It would be hard to imagine a more sinister sequence of self-portraits than those lurking at the start of this riveting Walter Sickert survey at Tate Britain. The artist paints himself glowering in a miasma of shadows, one eye homing in on you like a target. He hovers menacingly behind a bust of a bare-knuckle boxer. He is a grizzled Lazarus attacking his first posthumous meal, a man in a bowler hat tipped at an angle to match his barbed and sarcastic glare. Or he is a single arm, barring the way between a nude model and what might be us – or, more frighteningly, the exit.
This is how Sickert (1860-1942) wished to be seen and known: as a man who must never be taken for granted, a disrupter, an actor, a menace, a taunt.
The self-portrait in the bowler hat, painted when the artist was 46 years old, is facetiously subtitled The Juvenile Lead. But it always feels as if Sickert is mocking the viewer as much as himself.

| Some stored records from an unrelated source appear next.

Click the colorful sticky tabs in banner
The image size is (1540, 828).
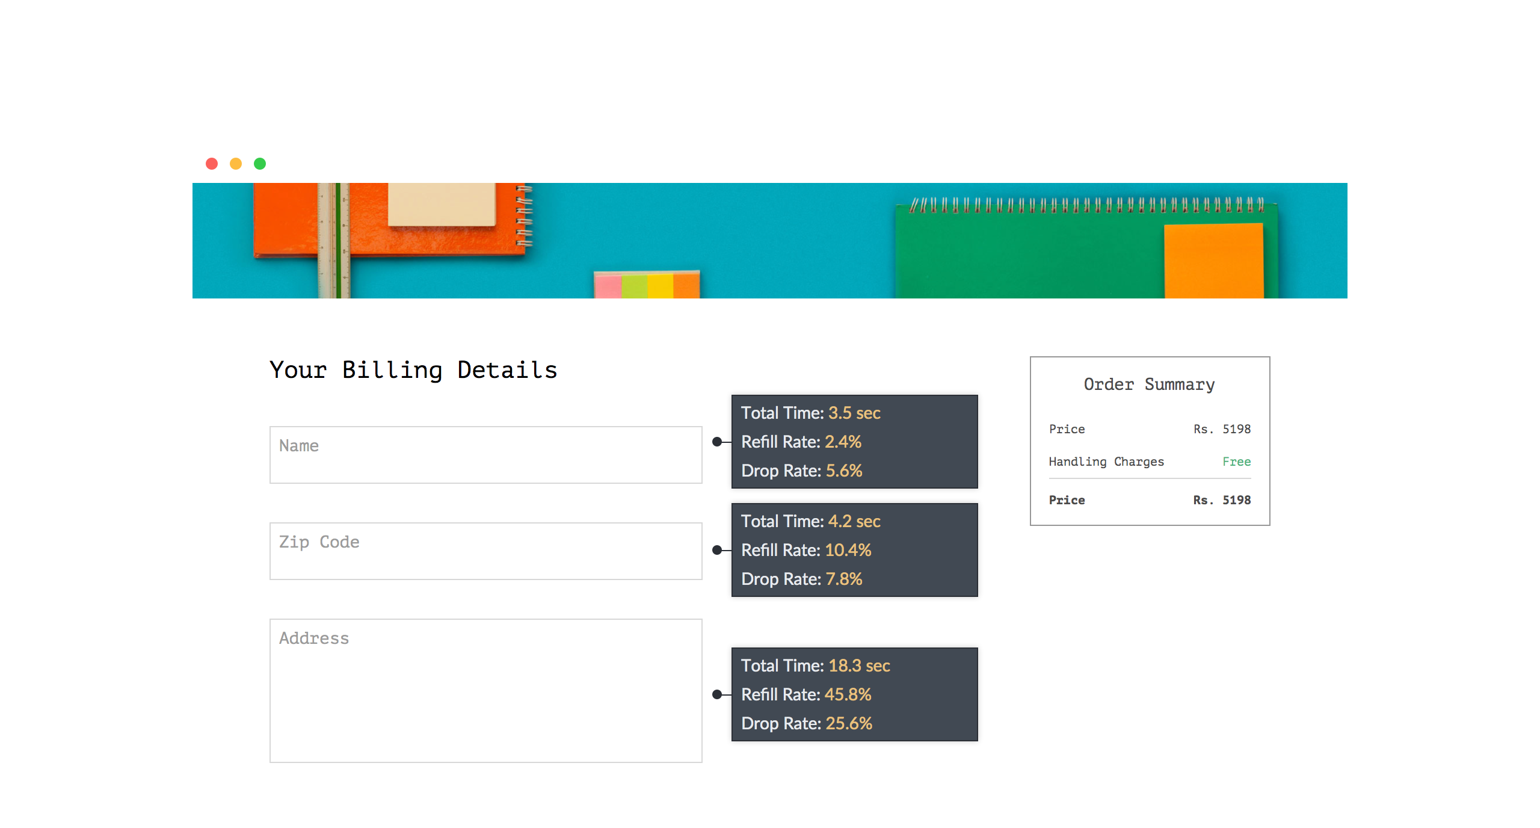(x=647, y=285)
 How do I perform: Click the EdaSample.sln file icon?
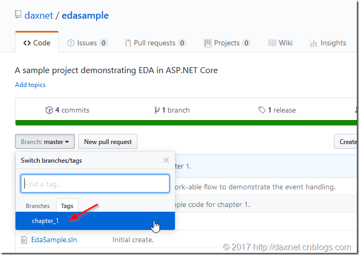pos(24,240)
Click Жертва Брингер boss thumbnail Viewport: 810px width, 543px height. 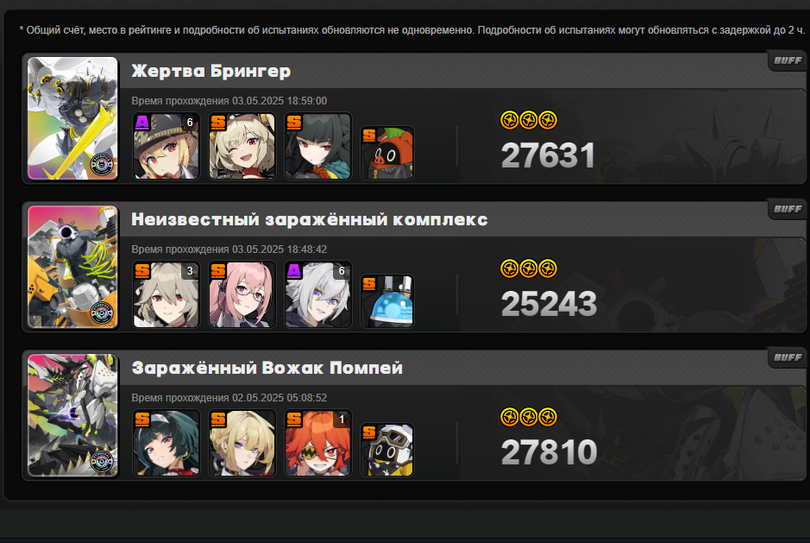coord(72,118)
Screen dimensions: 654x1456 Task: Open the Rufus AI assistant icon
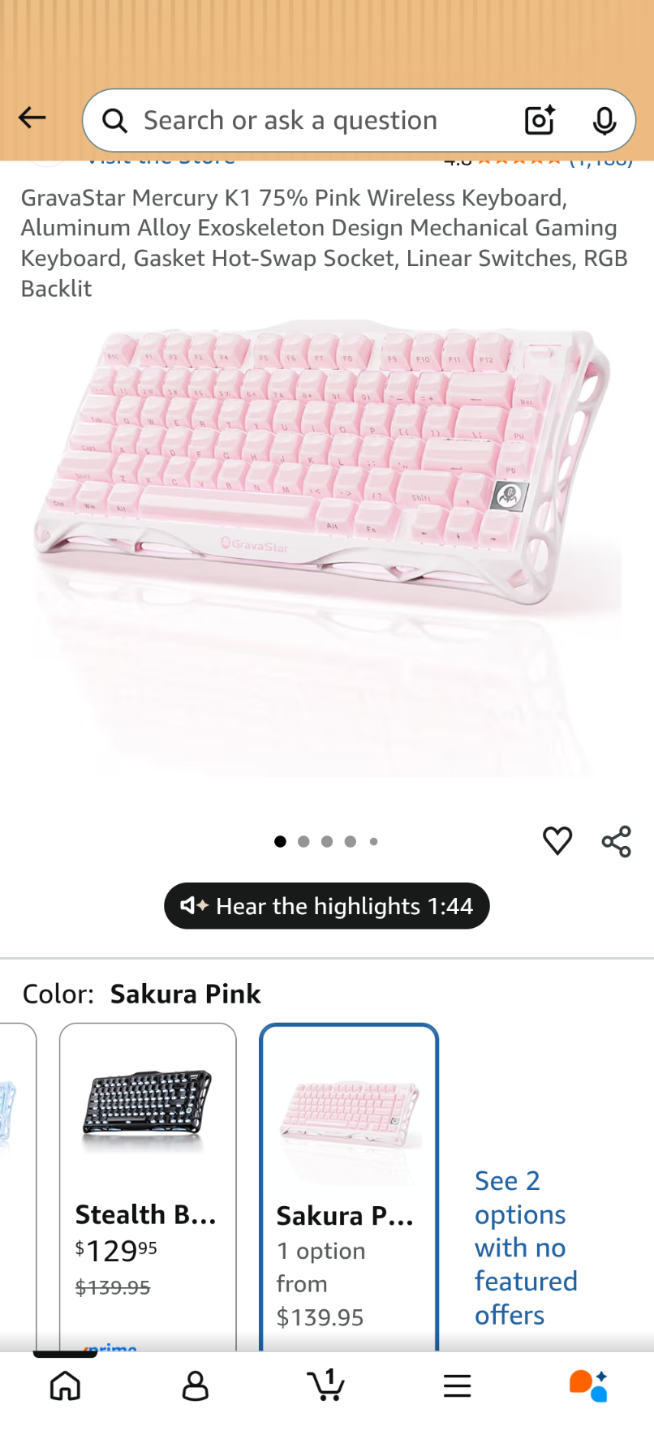[x=588, y=1385]

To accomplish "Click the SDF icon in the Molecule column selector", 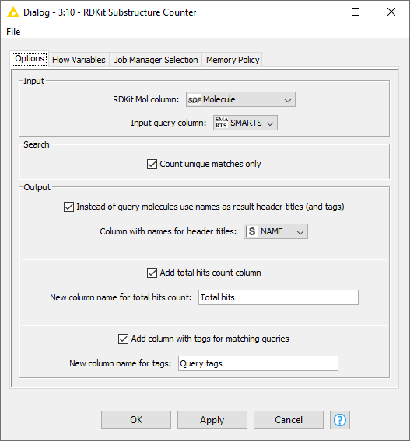I will [x=194, y=99].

For it is too easy to describe him as a theatrical artist. Sickert started out on the stage, after all, playing minor roles for the actor-manager Sir Henry Irving. His art is undoubtedly garrulous, ostentatious, even sensational. He painted London theatres over and again: tiers of balconies rearing upwards like vertiginous cliffs, workers pressing precariously through the railings in the gods, rows of dark faces barely lit by the limelight far below.
The singer Ada Lundberg belts it out to a gawping crowd at Marylebone music hall. In the footlights of the Tivoli, the actor Minnie Cunningham turns into a glowing scarlet ghost. Tate Britain is showing Sickert’s 1906 Gallery of the Old Mogul, in which the black backs of men craning forwards to see block out all but a corner of luminous grey screen: what may be our first painting of a movie. In later life he even painted scenes from productions of Shakespeare.
But the question is what Sickert is staging in his own theatre, that dank land of rented rooms, sickly streets and gaslit pubs where men and women are at stalemate. The aesthetic origins are clear enough. Sickert – half Danish, student of Whistler, friend of Degas, admirer of Bonnard – continually aspires to European modernism. The debts are everywhere visible in the show. The most famous painting here, Ennui, pays direct homage to Degas’s drinkers stalled over their absinthe in Paris cafes with more than just its French title.
Five feet high, it is an immense snapshot of suicidal boredom. The glassy-eyed man lolls over his half-empty pint at the table; the woman leans on the chest of drawers, staring straight at the imprisoning walls. Next to her is a case of stuffed birds, trapped in a bell jar of their own. “It is all over with them,” wrote Virginia Woolf, imagining that innumerable dull days had crushed them like “an avalanche of rubbish.”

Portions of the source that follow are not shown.